トップシークレット

 電車の車窓が歯車が滞った街を写していく。やけに遅い電車に乗りながらそんなことをふと思う。そういえばディズニーで買ったお土産がまだ残っているなとか、今日は何を食べようか、とか考えるこの時間は結構好きだ。片道1時間半の通学もさほど苦痛ではなく、ただひたすらに考え事に費やす。もしくは寝てる。電車の中には片手で数えられるくらいの人数しか乗っていなくて、彼らもまた寝てるか外を眺めている。謎の一体感が生まれつつも誰も他人のことに興味など持ち合わせておらず、精々下車するタイミングでチラッと見るくらいだ。

 秘密、と聞いてどんなものを思い浮かべるだろうか。誰にもいいたくないことや見せたくないもの、聞かれたくないものは割に存在する。私にとってこのnoteはトップシークレットと言ってもいい。最近になって漸く一部の人に教えることが出来ている。そもそも人に伝えるべきなのか、相手にとってそれはただの広告みたいなもので目には付くし知ることは出来るが大して興味もないのではないか、という葛藤も存在するけれど。ありがたいことに寧ろ褒められることも稀なことではない。「この表現が好きだ」とか「視点がすごい」など思ってもみなかった励ましをもらうことができ、モチベが上がる。まぁ、秘密を公表してしまったらそれは秘密として成り立たなくなりなんの変哲もない趣味として成立してしまうわけだけど。私がこのコンテンツを利用していることを隠していた大部分の理由として「変な目で見られるかもしれない」という一抹の不安があった。小学校の頃、自分が描いた絵をバカにされたり自分が書いた文章をバカにされたりして自分の作り上げるものは世に出してはいけないものなのだ、という認識が強くなった。否定されることはこわい。まっこと当たり前のことだが当時の私にとってそれは衝撃的な事実で、目を背けることなんて絶対にできない大きな問題だった。そのトラウマが根を生やし身体中を張り詰めていた。

 曖昧な言葉で表現することは人を無下にする。
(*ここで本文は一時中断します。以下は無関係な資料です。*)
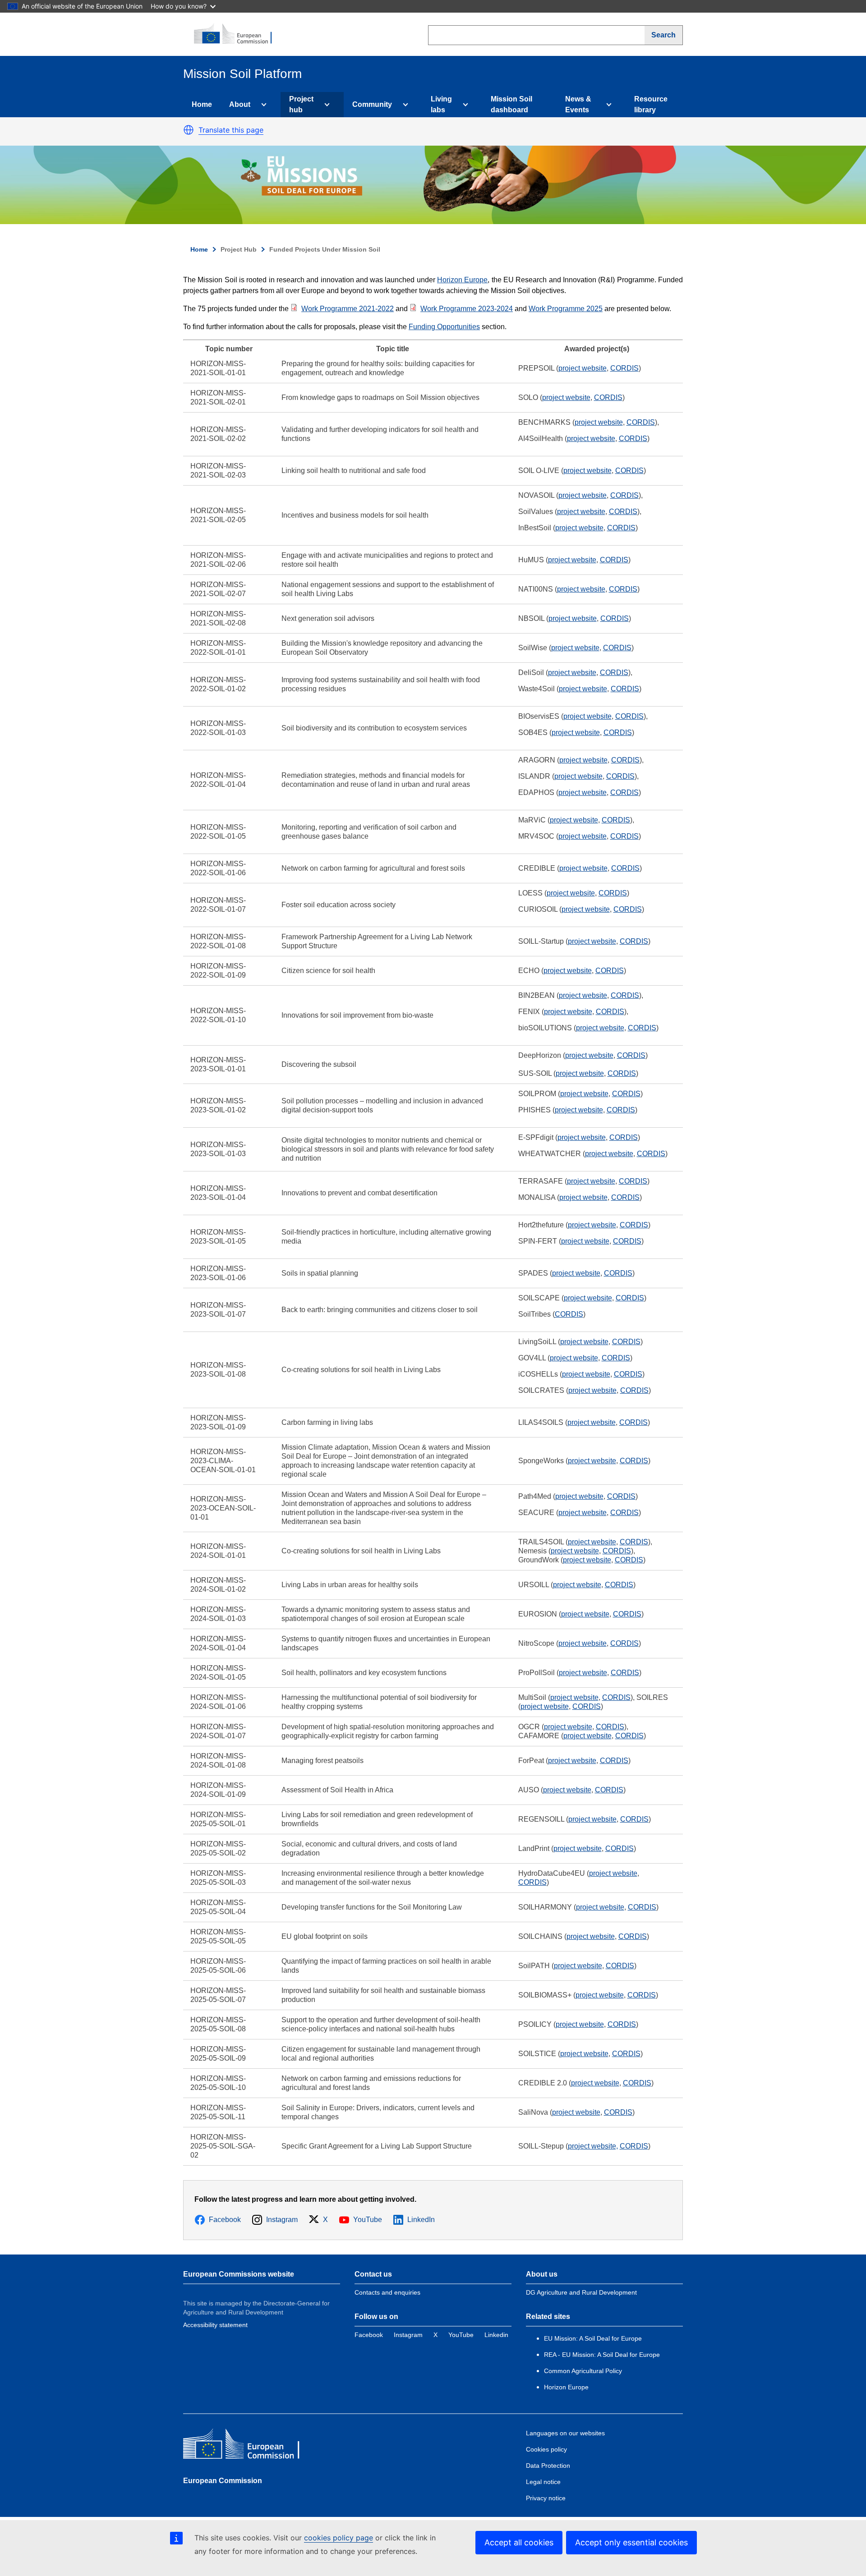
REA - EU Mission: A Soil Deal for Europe (602, 2354)
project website (582, 368)
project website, (593, 2146)
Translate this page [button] (230, 129)
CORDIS (624, 368)
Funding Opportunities (444, 327)
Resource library (651, 104)
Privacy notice (546, 2498)
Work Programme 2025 (566, 308)
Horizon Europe (462, 280)
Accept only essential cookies (631, 2542)
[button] (188, 129)
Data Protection (548, 2465)
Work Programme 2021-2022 (347, 308)
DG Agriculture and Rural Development (581, 2292)
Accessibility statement (215, 2324)
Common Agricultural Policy (583, 2370)
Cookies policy (546, 2449)
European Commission (222, 2480)
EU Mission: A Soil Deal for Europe (594, 2338)
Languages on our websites (565, 2433)
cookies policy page (338, 2537)
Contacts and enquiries (387, 2292)
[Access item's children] (262, 104)
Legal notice (543, 2481)
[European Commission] (237, 34)
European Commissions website (238, 2274)
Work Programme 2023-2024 (466, 308)
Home (202, 104)
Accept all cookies (518, 2542)
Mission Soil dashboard (511, 104)
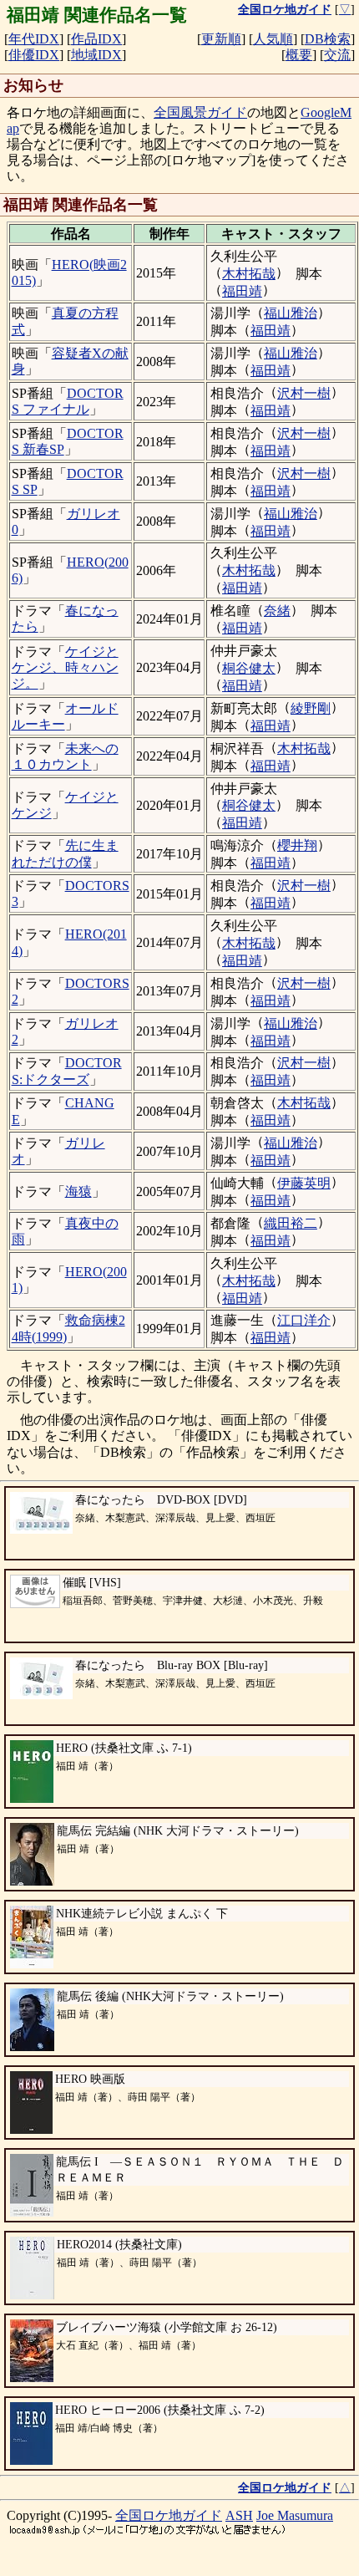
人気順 (273, 39)
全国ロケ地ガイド (168, 2515)
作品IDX (96, 39)
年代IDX (33, 39)
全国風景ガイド (200, 112)
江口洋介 (304, 1320)
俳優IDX (33, 55)
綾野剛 (311, 708)
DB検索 (328, 39)
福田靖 (242, 291)
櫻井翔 (297, 845)
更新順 (221, 39)
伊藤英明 (304, 1183)
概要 (299, 55)
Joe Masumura (294, 2515)
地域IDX (96, 55)
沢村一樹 (304, 393)
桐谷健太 (249, 668)
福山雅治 (290, 313)
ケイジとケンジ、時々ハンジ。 (65, 667)
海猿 (78, 1191)
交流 (337, 55)
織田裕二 (290, 1223)
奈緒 (277, 610)
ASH (239, 2515)
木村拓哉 (249, 274)
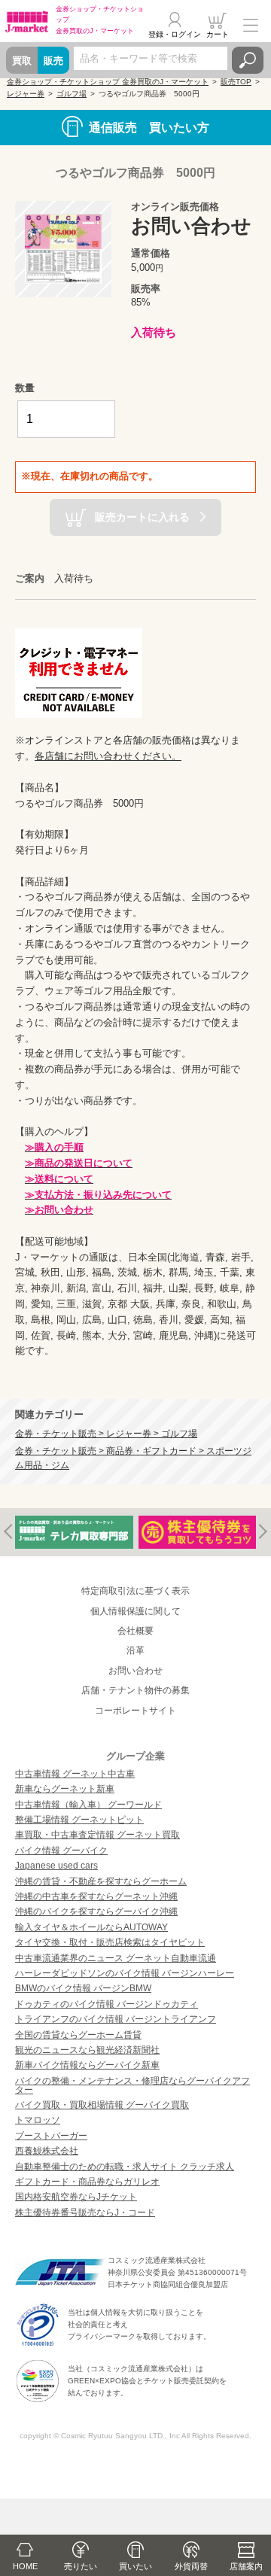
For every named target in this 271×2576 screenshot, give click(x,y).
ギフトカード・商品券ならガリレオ (87, 2181)
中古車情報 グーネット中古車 (75, 1774)
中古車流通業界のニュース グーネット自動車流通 (115, 1958)
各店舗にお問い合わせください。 (108, 756)
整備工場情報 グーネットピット (79, 1819)
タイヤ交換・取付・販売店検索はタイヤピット (110, 1942)
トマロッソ (37, 2120)
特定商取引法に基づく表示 (135, 1591)
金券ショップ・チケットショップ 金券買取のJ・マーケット (108, 82)
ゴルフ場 (71, 94)
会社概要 (135, 1631)
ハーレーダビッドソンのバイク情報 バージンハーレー (124, 1973)
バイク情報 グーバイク (61, 1850)
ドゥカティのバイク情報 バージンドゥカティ (106, 2004)
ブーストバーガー (51, 2135)
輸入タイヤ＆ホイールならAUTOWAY (91, 1927)
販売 (53, 60)
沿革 (135, 1650)
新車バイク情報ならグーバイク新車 (87, 2065)
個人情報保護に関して (135, 1611)
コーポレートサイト (135, 1710)
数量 (25, 388)
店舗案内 (246, 2566)
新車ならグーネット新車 (64, 1789)
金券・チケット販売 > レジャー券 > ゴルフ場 (106, 1433)
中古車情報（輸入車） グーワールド (88, 1804)
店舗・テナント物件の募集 (135, 1690)
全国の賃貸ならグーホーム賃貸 (78, 2035)
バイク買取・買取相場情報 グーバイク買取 (102, 2105)
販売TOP (236, 82)
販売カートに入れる (142, 516)
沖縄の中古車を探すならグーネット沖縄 (96, 1896)
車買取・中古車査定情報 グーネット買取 (97, 1834)
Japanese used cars (56, 1865)
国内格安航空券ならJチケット (76, 2196)
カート (217, 34)
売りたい (80, 2566)
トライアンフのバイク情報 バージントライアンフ (115, 2019)
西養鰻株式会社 (46, 2151)
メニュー (250, 25)
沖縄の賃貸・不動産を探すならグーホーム (101, 1881)
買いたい (135, 2566)
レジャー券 (25, 94)
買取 (22, 60)
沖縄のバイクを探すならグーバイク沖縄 (96, 1911)
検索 (247, 60)
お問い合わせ (135, 1670)
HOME (25, 2566)
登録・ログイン (174, 34)
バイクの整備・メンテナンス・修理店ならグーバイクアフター (132, 2085)
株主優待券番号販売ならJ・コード (85, 2212)
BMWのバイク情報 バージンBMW (83, 1988)
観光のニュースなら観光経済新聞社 (87, 2050)
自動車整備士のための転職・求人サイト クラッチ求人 (124, 2166)
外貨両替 (191, 2566)
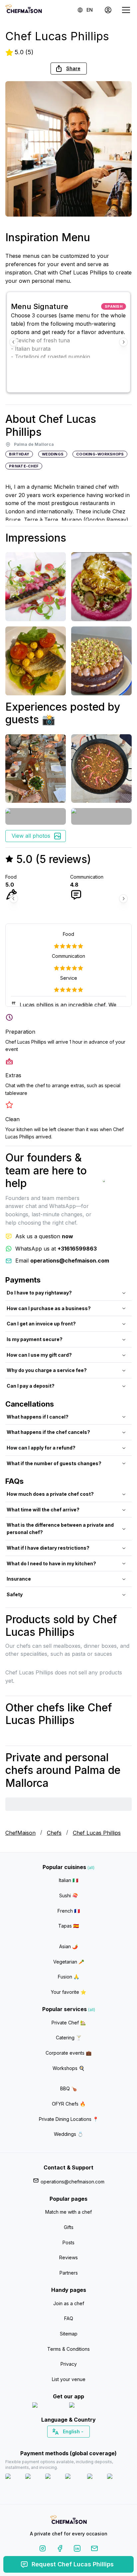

だから少しでも語彙力を増やしたいと思うし、言語化する能力を身につけたいとも思う。ただ、感受性が豊かであることは一種の不幸だ。元々生きずらさを感じている人が、人より情報を多く受けとってしまうと自我の崩壊に繋がりかねない。そして、豊かな人間は「豊かでは無いこと」を知らない。ワンピースで天竜人が奴隷の生活を知らないように、環境が良すぎてもそれらは欠損に過ぎない。そういった意味では、貧しい人の方が実は豊かであったりする。例えば、めちゃくちゃ幸せな時に何か創作活動をしたとしてそれは人の心に響くだろうか。私は今まで日陰で生きてきた人間なのでそうは思わない(無論、その逆の意見があったとしてもそれは受け入れるべきだ)。そのため、人間の本質はいかに貧しく泥臭く生きていけるかというところに表れると考える。

 先日高校の友達と外食に行った。定期的に集まって他愛もない会話をダラダラとしながら、気がついたら閉店時間が差し迫っているなんてことはザラだ。自分にとってこの時間は守るべき時間だし、それを奪われたらもうどうしようもなくなるだろう。当然、各々が抱える秘密はあるだろう。そんなものが関係なくなるくらい、ひいては秘密が秘密で無くなってしまうくらいの時間が築けますように。心の底から願っている。

 電車はとっくに目的地に到着し、駅のホームには冷たいアナウンスの声だけが残る。風が涼しくなって幾許か過ごしやすくなった。改札には誰もいない。もちろん、ホームにも。帰ったら何をしようか。